# Marginatus diet advice



## Hogdog (Feb 1, 2010)

I've kept fish for years but I'm collecting my first Piranha next week and I need a bit of advice on diet.

It's a 3-4" Marginatus and I'm trying to work out if this is an appropriate diet for it.

The majority will be smelt - maybe 70-80% topped up with mussels, cockles, squid and occasional live freshwater shrimp. I know the shrimp is controversial but it's the only live thing it will get and I want it to have a small amount of live food.

I also want to add a prepared tablet food like Hikari carnivore delite... is this a good food?

Thanks.


----------



## Tensa (Jul 28, 2008)

i would cut back on how much smelt i fed because it is so oily. everything else seems ok but add some white fish fillets and fresh frozen shrimp. pellets are a tossup sometimes on whether a serra will eat it or not.


----------



## Hogdog (Feb 1, 2010)

What white fish would you recommend AS fan?


----------



## Tensa (Jul 28, 2008)

tilapia is what i use. i also feed shrimp and pellets (hikari bio gold)


----------



## frankie09c (Aug 21, 2009)

tilapia, shrimp and hikari bio gold pellets is all i feed my p's.

they expespecially like tilapia!


----------



## Hogdog (Feb 1, 2010)

I'm not sure if I'm going to find Tilapia in Britain, it's not something you really get here other than in tropical fish shops (live) and they aren't cheap.

It's possible I might find some in certain areas of London though, I'll have a look around.


----------



## Tensa (Jul 28, 2008)

should be available in any seafood section of your local market. look first and see. but any white fish fillet is fine. i stay away from catfish too because its really mushy and makes a mess.


----------



## Soul Assassin (Nov 21, 2006)

haddock, sole, pollock, tilapia, all stuffed with the best pellets you can find, could also try Boyds vitachem


----------



## Piranha Guru (Nov 24, 2005)

I like to use fresh catfish fillets that I cut into serving size pieces, treat with vitamins, and then freeze for later. Tilapia around me smells a lot fishier, even when "fresh", so I stopped using it. At that size, your best bet may be to start out wiith frozen krill from your local fish store and break of a chunk with a few pieces in it to thaw before feeding.


----------



## Hogdog (Feb 1, 2010)

I've found some Tilapia but the woman at the counter gave me Sea Bass and I didn't realise until I got home...oh well, I've give it a try and see how it goes. I'll get some Tilapia tommorow.

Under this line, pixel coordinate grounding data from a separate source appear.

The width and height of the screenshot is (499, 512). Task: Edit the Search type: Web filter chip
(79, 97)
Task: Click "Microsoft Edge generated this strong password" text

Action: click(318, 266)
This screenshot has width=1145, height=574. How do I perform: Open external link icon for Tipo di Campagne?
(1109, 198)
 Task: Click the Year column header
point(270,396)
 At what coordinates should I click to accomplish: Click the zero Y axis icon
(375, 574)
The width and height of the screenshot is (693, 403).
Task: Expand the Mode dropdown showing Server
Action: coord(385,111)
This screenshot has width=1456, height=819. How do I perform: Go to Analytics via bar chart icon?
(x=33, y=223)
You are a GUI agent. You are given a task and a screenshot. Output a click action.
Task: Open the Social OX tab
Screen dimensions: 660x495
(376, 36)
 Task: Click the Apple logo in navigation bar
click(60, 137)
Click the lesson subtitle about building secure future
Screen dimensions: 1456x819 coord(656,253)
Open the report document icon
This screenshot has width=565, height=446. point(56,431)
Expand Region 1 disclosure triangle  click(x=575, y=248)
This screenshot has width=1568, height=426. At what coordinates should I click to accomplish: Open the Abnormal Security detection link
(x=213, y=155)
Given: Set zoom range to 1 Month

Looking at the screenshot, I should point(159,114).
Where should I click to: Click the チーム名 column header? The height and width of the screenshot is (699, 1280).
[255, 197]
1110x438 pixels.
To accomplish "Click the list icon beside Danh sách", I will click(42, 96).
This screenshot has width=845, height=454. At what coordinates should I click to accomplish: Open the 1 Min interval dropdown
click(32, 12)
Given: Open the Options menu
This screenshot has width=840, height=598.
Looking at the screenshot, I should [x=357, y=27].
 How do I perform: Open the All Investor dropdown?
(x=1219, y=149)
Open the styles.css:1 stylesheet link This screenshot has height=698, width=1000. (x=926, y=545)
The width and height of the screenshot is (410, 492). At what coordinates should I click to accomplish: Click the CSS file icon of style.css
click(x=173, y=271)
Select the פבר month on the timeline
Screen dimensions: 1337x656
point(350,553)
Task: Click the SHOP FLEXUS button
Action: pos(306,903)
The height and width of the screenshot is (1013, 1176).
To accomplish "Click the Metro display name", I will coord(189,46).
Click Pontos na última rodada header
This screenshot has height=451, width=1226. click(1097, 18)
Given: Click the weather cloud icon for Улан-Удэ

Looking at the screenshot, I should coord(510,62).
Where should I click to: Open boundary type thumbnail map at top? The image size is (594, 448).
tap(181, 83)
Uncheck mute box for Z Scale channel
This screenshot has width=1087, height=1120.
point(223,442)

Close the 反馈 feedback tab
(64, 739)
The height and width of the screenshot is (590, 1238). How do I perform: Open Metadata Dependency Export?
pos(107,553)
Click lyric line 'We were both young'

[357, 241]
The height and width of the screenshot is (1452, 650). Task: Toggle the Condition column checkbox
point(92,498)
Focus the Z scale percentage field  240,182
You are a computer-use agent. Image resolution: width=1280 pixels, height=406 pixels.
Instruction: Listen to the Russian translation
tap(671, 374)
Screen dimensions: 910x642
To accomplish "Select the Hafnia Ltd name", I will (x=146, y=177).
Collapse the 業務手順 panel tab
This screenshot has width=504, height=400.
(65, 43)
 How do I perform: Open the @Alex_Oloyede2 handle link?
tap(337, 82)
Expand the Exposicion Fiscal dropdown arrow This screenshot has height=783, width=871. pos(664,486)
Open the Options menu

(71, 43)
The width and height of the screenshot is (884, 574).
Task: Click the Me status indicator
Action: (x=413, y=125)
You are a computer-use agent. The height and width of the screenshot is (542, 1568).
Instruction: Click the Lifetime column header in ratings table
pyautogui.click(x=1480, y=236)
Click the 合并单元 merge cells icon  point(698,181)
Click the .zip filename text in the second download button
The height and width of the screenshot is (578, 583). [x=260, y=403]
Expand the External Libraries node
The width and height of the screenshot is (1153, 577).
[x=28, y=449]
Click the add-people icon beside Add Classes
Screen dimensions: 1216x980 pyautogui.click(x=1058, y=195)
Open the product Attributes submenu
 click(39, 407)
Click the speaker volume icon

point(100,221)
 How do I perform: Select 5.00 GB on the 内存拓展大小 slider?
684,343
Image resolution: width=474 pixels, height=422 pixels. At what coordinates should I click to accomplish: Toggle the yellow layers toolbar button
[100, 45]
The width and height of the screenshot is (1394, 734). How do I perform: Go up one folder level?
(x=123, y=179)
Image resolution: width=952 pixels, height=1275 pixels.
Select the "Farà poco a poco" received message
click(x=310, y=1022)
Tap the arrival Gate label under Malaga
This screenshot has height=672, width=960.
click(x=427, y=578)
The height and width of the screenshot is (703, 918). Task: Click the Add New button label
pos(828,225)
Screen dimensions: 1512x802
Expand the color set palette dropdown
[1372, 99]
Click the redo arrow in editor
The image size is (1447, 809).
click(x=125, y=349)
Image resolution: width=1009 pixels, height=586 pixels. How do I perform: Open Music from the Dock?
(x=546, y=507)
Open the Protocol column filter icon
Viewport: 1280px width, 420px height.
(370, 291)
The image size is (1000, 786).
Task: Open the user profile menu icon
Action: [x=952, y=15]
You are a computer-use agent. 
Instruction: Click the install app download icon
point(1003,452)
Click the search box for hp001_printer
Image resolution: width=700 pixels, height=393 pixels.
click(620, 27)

I also bought some Squid and some River Cobbler so I'll give them a try too.

I got some small frozen Smelt from the fish shop too.

I couldn't find Catfish and I'll get some krill from the fish shop on Monday.

Cheers guys, your advice is very helpful.


----------



## Tensa (Jul 28, 2008)

if the sea bass was more expensive then the tilapia i say cook it and buy the P's more food later


----------



## Hogdog (Feb 1, 2010)

If it's too oily or it doesn't eat it then I'll cook up the rest and eat it myself. Sea Bass is good eating.

If it's good then I'll let you lot know, it wasn't expensive, only £1 for a fillet.


----------



## arok3000 (Nov 28, 2009)

Yeah, as I understand, tilapia is a lot more common in the states.
Even where I am, sole is roughly half the price. Plus I find it smells a lot less fishy, and my P's eat it up no problem.

Other than that, frozen shrimp and the occasional tilapia.
And HBH Oscar Show pellets, because that's what I have around, and for some reason, my reds go crazy for it.


----------